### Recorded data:
--------------------

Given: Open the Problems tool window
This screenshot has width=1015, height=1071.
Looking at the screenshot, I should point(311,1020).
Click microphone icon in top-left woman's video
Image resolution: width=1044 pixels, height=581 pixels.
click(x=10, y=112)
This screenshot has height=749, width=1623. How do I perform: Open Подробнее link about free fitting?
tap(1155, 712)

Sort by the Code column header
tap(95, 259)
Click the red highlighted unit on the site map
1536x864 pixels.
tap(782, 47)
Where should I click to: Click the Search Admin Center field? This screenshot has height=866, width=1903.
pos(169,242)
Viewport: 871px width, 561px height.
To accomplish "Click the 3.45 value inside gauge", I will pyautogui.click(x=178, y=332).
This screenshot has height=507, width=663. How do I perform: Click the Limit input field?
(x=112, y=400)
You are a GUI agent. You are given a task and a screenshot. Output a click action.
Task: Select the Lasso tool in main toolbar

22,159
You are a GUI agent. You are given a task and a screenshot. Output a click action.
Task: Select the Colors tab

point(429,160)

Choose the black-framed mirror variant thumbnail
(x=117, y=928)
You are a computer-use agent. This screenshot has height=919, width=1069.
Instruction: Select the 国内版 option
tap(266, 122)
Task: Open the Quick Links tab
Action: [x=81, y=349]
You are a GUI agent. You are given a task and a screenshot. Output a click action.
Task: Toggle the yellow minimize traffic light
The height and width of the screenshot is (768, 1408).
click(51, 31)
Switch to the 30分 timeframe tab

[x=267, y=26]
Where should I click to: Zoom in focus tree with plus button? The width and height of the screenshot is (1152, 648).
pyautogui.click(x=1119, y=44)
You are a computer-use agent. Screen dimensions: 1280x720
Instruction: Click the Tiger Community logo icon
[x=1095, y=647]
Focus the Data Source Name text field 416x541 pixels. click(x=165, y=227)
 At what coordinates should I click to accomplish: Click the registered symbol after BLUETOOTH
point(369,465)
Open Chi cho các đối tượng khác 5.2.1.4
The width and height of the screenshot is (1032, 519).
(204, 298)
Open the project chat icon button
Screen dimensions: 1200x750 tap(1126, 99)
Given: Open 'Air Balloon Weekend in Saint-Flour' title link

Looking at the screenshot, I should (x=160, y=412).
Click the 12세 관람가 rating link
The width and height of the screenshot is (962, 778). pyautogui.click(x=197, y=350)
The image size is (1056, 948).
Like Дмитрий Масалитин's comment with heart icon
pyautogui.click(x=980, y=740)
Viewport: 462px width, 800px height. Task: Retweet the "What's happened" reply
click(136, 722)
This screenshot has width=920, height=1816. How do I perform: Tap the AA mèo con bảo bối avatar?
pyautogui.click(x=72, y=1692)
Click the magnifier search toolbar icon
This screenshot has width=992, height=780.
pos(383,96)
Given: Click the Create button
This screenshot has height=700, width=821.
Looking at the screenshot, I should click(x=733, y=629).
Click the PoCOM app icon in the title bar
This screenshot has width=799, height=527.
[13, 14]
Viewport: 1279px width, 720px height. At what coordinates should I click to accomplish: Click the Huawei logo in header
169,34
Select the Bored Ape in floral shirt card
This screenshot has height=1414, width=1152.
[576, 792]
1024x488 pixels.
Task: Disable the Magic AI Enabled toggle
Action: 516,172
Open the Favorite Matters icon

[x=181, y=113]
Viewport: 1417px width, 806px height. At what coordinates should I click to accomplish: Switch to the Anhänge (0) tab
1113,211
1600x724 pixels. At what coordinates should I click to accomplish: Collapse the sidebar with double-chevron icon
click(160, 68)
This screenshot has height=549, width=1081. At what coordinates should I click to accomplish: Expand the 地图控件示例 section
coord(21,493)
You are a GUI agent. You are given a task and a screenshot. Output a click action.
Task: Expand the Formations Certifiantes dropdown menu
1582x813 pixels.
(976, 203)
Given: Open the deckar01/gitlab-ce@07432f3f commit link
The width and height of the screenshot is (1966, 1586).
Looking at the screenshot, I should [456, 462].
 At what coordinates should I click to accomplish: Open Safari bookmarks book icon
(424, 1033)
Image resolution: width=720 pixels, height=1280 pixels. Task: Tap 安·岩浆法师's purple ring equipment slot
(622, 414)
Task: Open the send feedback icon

--------------------

### WHAT YOU SHOULD DO:
Scan the data above and report each line in which "computer" is present.

### OUTPUT BELOW:
You are a computer-use agent. This screenshot has height=919, width=1069.
You are a computer-use agent. Screen dimensions: 1280x720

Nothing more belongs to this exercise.